Table 2 Lower and upper limits of concrete components.

The component ratio constraint is as follows:

$$ R_{l} \le R_{i} \le R_{u} $$
(12)

where \( R_{i} \) is the component ratio (water-to-binder, slag-to-binder, fine aggregate-to-total aggregate, total aggregate-to-binder, and water-to-solid ratios) and \( R_{l} \) and \( R_{u} \) are the lower and upper limits of the component ratio, respectively. Table 3 shows the component ratio constraints (Yeh 2007).

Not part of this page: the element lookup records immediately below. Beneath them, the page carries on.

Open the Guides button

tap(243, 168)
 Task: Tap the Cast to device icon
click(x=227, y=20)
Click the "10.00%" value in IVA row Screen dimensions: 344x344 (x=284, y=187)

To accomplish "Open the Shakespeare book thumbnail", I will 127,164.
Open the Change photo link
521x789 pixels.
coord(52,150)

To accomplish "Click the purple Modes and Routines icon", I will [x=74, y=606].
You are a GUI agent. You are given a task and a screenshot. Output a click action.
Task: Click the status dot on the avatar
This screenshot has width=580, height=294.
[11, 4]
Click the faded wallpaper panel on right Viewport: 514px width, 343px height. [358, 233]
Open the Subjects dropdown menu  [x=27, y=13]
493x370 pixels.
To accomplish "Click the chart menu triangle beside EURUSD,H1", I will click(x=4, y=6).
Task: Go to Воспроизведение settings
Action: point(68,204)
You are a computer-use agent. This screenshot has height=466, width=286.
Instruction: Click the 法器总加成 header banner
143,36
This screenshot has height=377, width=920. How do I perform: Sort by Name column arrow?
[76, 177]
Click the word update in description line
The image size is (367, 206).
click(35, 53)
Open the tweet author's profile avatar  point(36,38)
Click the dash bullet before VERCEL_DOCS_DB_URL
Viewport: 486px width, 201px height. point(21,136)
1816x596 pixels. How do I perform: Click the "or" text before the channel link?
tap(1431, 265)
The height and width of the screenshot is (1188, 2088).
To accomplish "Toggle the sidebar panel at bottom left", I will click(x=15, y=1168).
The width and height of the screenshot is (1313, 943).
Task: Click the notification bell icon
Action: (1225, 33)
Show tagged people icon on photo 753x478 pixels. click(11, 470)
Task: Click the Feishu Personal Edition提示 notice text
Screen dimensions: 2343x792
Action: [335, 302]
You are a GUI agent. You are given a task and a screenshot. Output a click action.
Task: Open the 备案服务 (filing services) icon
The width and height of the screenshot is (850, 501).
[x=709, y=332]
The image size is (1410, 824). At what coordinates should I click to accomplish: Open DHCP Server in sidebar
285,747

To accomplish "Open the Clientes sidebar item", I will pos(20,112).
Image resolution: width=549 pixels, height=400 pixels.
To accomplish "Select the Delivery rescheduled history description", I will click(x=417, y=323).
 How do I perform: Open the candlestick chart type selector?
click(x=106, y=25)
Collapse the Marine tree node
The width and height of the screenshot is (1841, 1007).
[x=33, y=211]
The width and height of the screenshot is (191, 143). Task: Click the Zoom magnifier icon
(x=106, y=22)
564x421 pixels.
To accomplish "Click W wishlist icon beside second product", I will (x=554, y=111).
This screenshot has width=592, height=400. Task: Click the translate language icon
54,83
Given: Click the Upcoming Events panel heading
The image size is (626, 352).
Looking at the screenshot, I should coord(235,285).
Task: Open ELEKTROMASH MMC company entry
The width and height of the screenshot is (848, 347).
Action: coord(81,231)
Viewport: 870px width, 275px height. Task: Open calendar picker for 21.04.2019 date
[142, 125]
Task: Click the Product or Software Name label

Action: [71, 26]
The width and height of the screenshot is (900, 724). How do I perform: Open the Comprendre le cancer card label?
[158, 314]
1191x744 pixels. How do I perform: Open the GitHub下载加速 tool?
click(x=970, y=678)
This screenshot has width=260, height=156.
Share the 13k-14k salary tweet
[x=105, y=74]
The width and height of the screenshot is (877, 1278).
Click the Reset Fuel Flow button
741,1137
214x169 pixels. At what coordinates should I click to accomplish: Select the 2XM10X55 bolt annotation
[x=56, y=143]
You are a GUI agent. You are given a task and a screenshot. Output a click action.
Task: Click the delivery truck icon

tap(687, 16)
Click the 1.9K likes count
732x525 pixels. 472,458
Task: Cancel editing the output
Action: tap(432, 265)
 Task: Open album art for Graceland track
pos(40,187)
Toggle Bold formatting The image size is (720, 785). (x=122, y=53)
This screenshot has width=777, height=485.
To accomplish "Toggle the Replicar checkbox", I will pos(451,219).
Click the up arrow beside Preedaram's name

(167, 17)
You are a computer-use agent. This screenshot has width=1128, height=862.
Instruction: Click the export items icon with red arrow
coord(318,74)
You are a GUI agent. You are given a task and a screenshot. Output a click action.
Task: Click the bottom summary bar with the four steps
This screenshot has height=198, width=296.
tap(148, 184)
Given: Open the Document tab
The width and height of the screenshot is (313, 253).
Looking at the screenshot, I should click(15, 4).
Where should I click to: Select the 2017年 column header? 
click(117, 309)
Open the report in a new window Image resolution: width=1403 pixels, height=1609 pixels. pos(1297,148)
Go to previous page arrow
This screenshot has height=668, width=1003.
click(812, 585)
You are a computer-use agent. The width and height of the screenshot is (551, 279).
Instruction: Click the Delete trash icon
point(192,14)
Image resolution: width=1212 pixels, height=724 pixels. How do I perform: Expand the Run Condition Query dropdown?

Table 3 Component ratio constraints.

The absolute volume constraint is as follows:

$$ \frac{W}{{\uprho_{\text{W}} }} + \frac{C}{{\uprho_{\text{C}} }} + \frac{SG}{{\uprho_{\text{SG}} }} + \frac{S}{{\uprho_{\text{S}} }} + \frac{CA}{{\uprho_{\text{CA}} }} + \frac{SP}{{\uprho_{\text{SP}} }} + V_{air} = 1 $$
(13)

where \( \uprho_{\text{W}} \), \( \uprho_{\text{C}} \), \( \uprho_{\text{SG}} \), \( \uprho_{\text{S}} \), \( \uprho_{\text{CA}} \), and \( \uprho_{\text{SP}} \) are the densities of water, cement, slag, sand, coarse aggregate, and superplasticizer, respectively, and \( V_{air} \) is the volume of air in the concrete. The densities of water, cement, slag, sand, coarse aggregate, and superplasticizer are 1000, 3150, 2890, 2610, 2700, and 1220 kg/m3, respectively. Equation (13) means that the sum of each concrete component should equal 1 m3 (Yeh 2007).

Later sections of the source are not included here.